Agência Folha - Alguns médicos defendem que, mesmo que se captem todos os órgãos disponíveis, ainda assim o número será insuficiente para atender as necessidades de transplante. Qual a perspectiva de a medicina utilizar órgãos de animais em seres humanos?
McMaster -
O ideal seria o transplante de órgãos de animais, mas é alto o risco de infecção. Mas isso será possível daqui a 20 anos. Na Primeira Guerra Mundial, 9 milhões de pessoas morreram. Em 1995, 13 milhões de pessoas morreram por causa de vírus, que podem ter vindo de animais.

Agência Folha - Seriam animais geneticamente modificados?
McMaster -
Sim. Eles vão mudar geneticamente para evitar rejeição. É nisso que estamos trabalhando hoje.

Agência Folha - Poderia ser a solução definitiva?
McMaster -
Talvez, mas as chances de sucesso hoje são relativamente pequenas.

Agência Folha - Existe idade limite para ser doador ou receptor de fígado?
McMaster -
Não. Desde um bebê com 2 kg até alguém de 75 anos.

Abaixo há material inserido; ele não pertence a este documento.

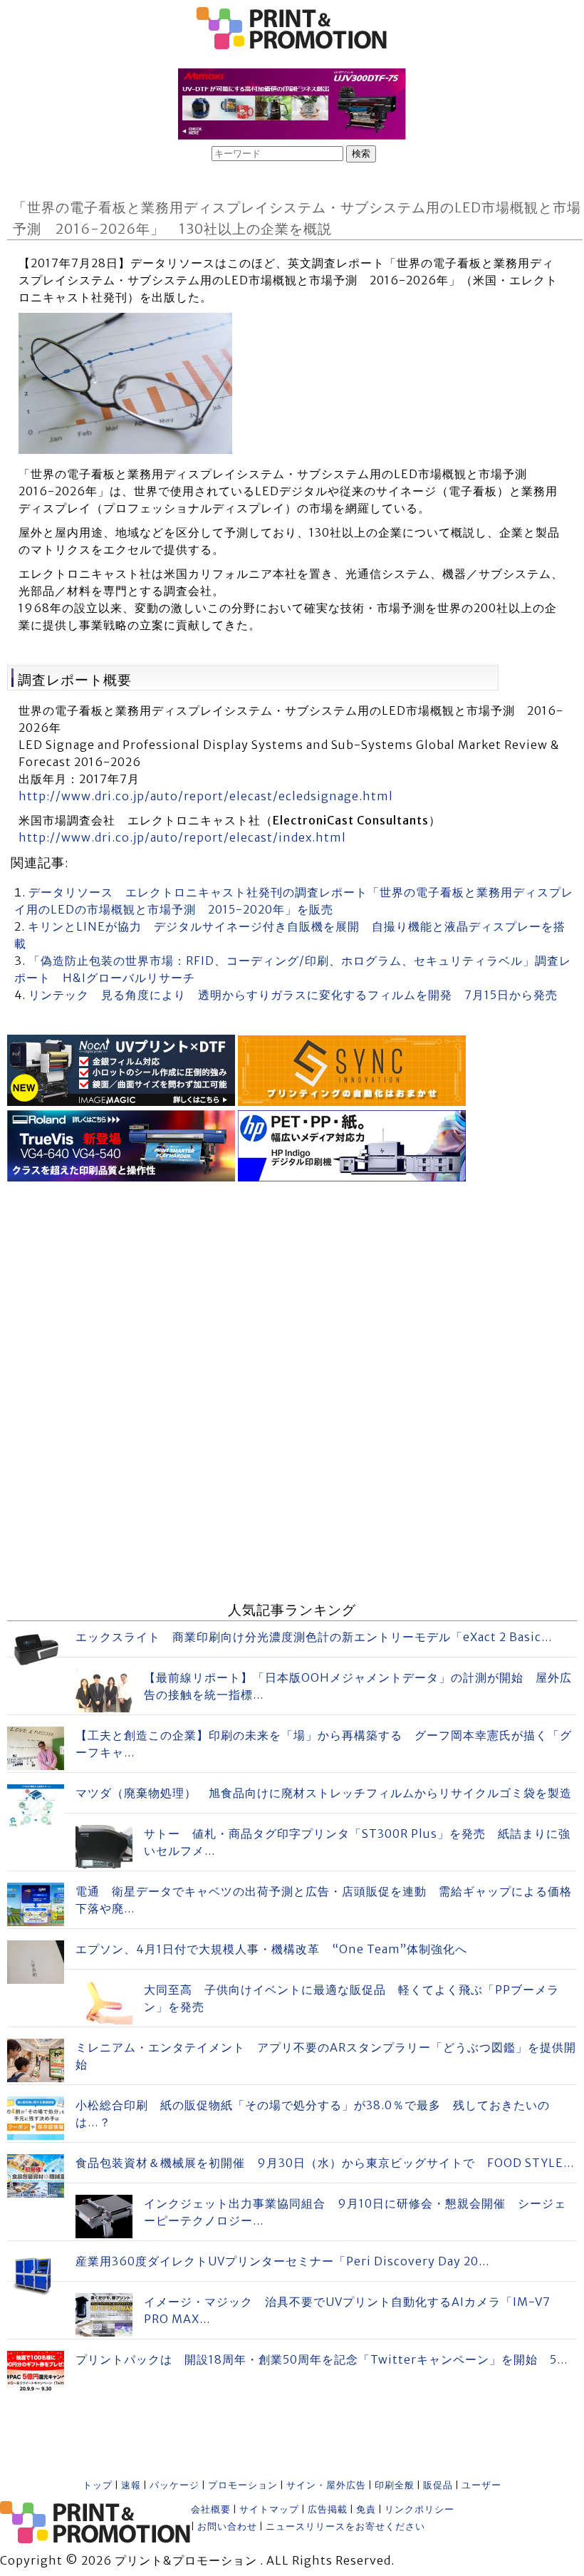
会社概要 (211, 2509)
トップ (98, 2485)
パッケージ (174, 2485)
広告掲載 (328, 2509)
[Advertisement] (292, 1285)
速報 (131, 2485)
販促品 (438, 2485)
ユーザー (481, 2485)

Agência Folha - Quais os resultados dos transplantes de fígado?
McMaster -
No meu país, 75% vivem bem pelo menos cinco anos. Alguns são mais saudáveis que os médicos.

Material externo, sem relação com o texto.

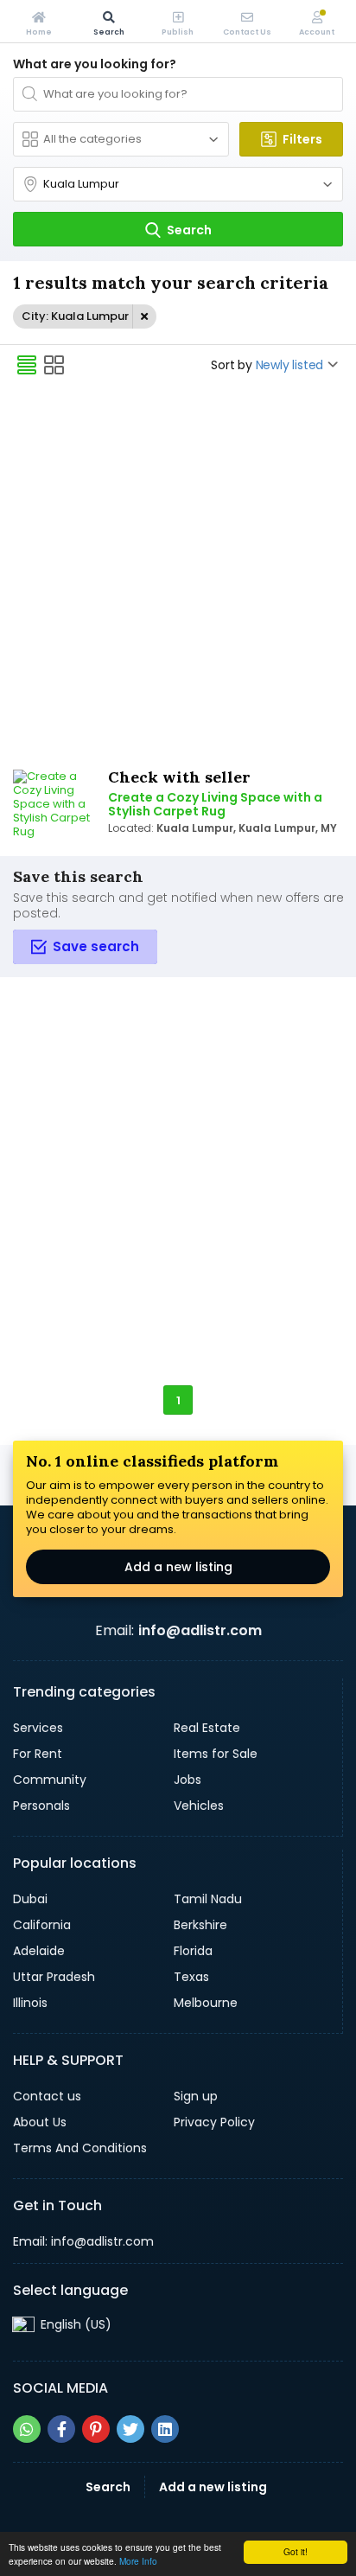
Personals (41, 1805)
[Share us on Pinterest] (96, 2429)
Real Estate (207, 1727)
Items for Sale (215, 1753)
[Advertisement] (178, 574)
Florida (193, 1950)
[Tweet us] (130, 2429)
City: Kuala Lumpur (75, 316)
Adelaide (39, 1950)
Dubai (30, 1899)
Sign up (196, 2096)
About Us (40, 2122)
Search (108, 2487)
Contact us (47, 2096)
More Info (138, 2560)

Agência Folha - No caso de doador vivo, quais são os riscos para quem doa?
McMaster -
Na Inglaterra não fazemos transplante entre vivos. Temos um programa ativo de transplante com cadáveres. Em muitos países essa técnica está sendo desenvolvida. Um risco são as infecções. O outro, muito pequeno, é o doador morrer.

Agência Folha - Existem números de mortes?
McMaster
Cinco mortes em todo o mundo, em 2.000 transplantes inter vivos. O Brasil tem altos índices de acidente de trânsito e de violência. Existe, portanto, um grande número de doadores em potencial. Se todo mundo trabalhasse junto, haveria um número suficiente de doadores. Tem lugar em que se divide o fígado em dois. Isso não acontece no Brasil. Os colegas brasileiros acham que vai aumentar o transplante inter vivos, mas eu acho que é esse, de cadáver, dividindo o fígado em dois, que vai aumentar.

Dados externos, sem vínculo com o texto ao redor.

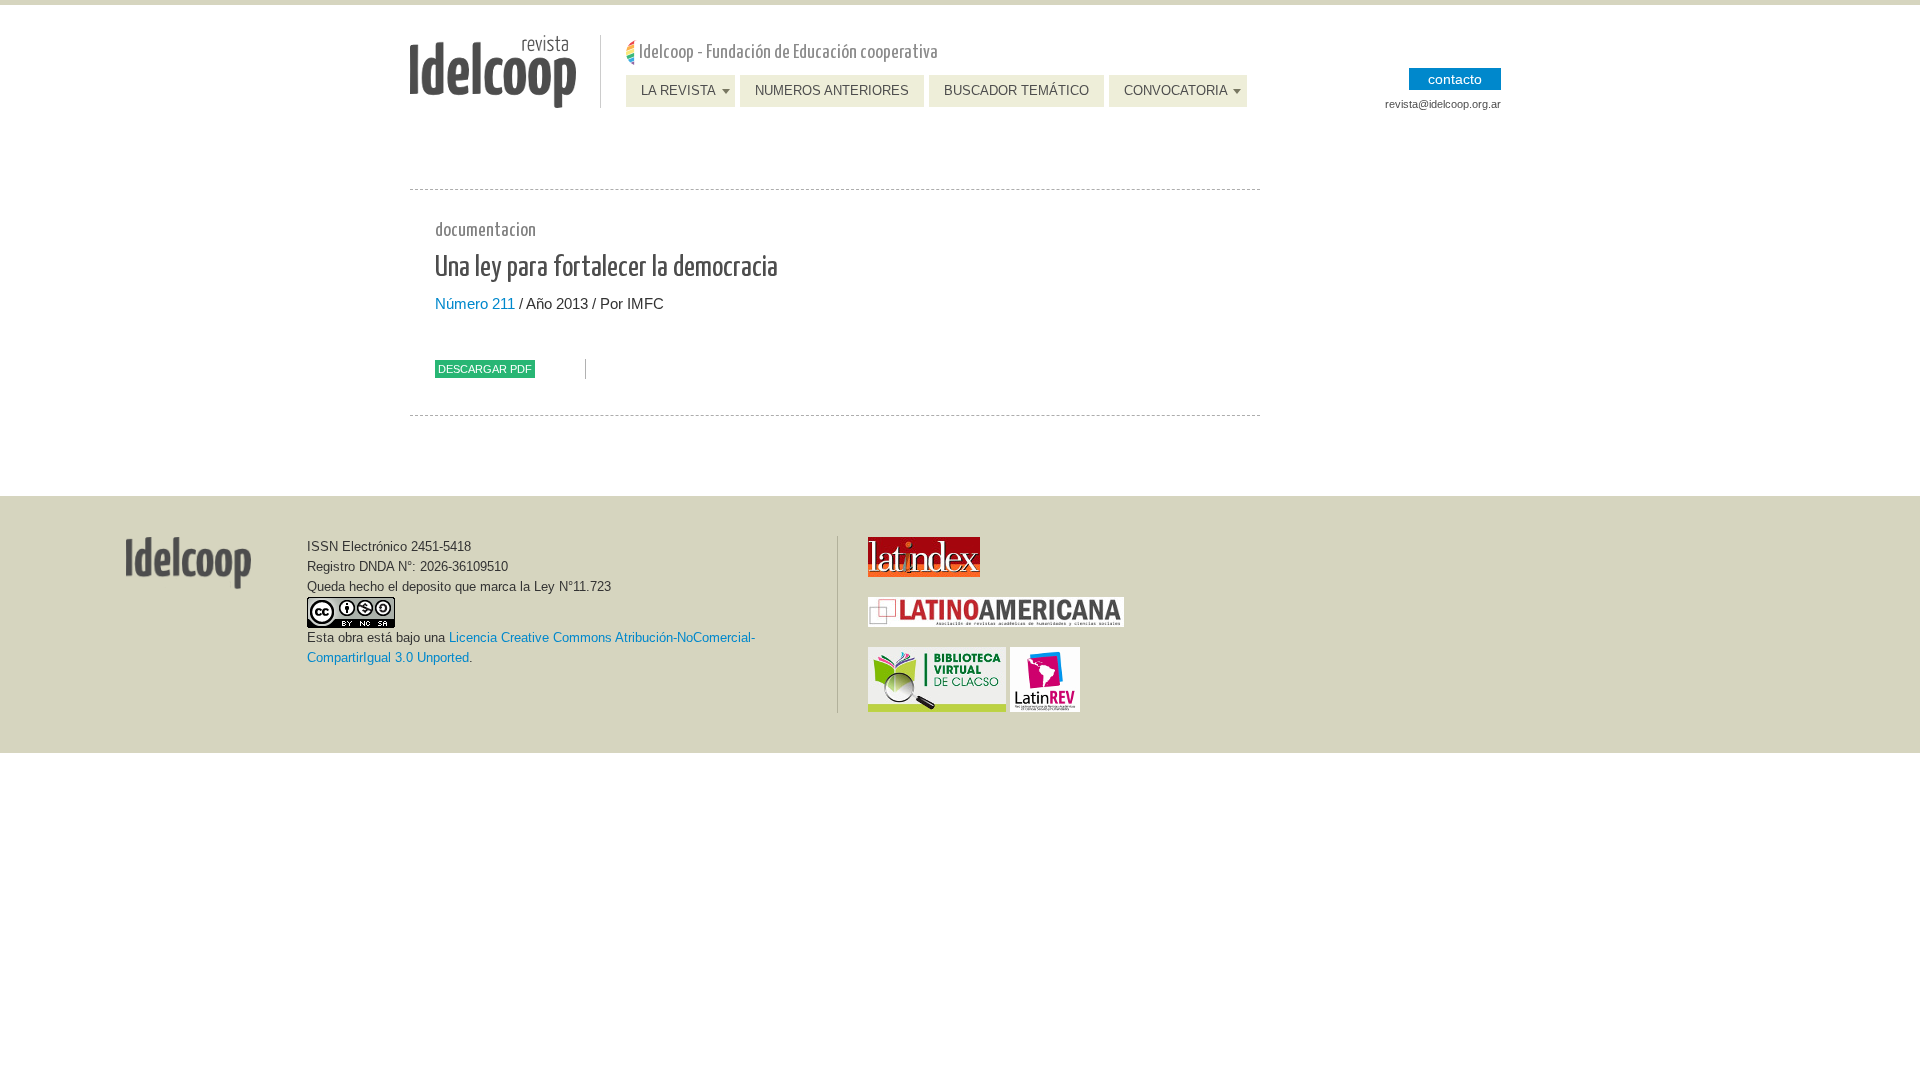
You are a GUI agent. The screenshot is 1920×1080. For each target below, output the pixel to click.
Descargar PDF (485, 369)
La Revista (678, 90)
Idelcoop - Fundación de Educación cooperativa (788, 52)
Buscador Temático (1016, 90)
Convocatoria (1176, 90)
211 (503, 303)
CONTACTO (1455, 79)
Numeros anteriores (832, 90)
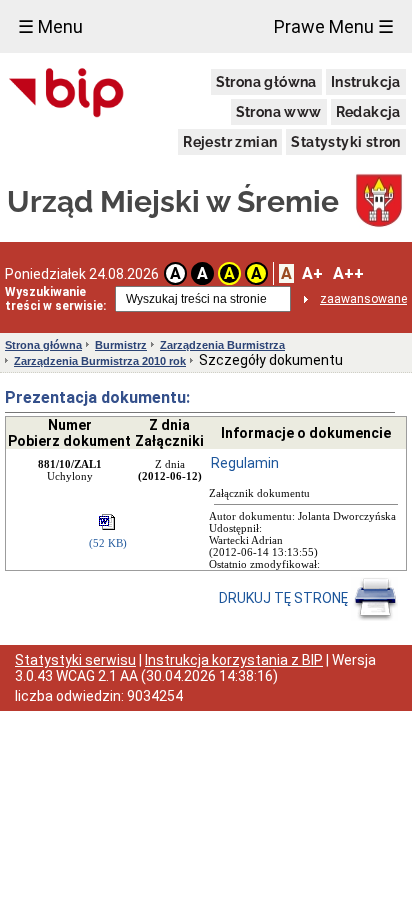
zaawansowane (363, 299)
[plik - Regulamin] (108, 523)
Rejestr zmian (230, 142)
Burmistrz (121, 345)
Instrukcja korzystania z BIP (234, 660)
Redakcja (368, 112)
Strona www (279, 112)
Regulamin (245, 463)
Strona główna (266, 82)
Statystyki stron (345, 142)
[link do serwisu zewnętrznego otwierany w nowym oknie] (66, 94)
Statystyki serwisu (75, 660)
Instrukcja (366, 82)
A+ (312, 273)
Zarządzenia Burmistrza (222, 345)
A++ (348, 273)
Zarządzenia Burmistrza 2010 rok (100, 361)
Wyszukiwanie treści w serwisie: (55, 299)
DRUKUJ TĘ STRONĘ (285, 598)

Agência Folha - Se não existe consciência coletiva de doação no Brasil, o transplante inter vivos não seria uma saída para diminuir a fila de espera?
McMaster -
Eu espero que aumente primeiro o transplante com mortos.

Agência Folha - O senhor vê falhas na captação no Brasil?
McMaster -
Poderia ser melhor. Por que o Brasil tem o melhor time de futebol? Porque são jogadores bons individualmente e se juntam em equipe. No Brasil existem excelentes unidades de transplantes, mas deveriam trabalhar como um time.

Agência Folha - Quanto anos pode viver uma pessoa que recebeu um fígado de outra?
McMaster -
Começamos nosso programa em 1981. Três dos cinco transplantes que fizemos naquele ano estão bem até hoje. O problema são os três primeiros meses.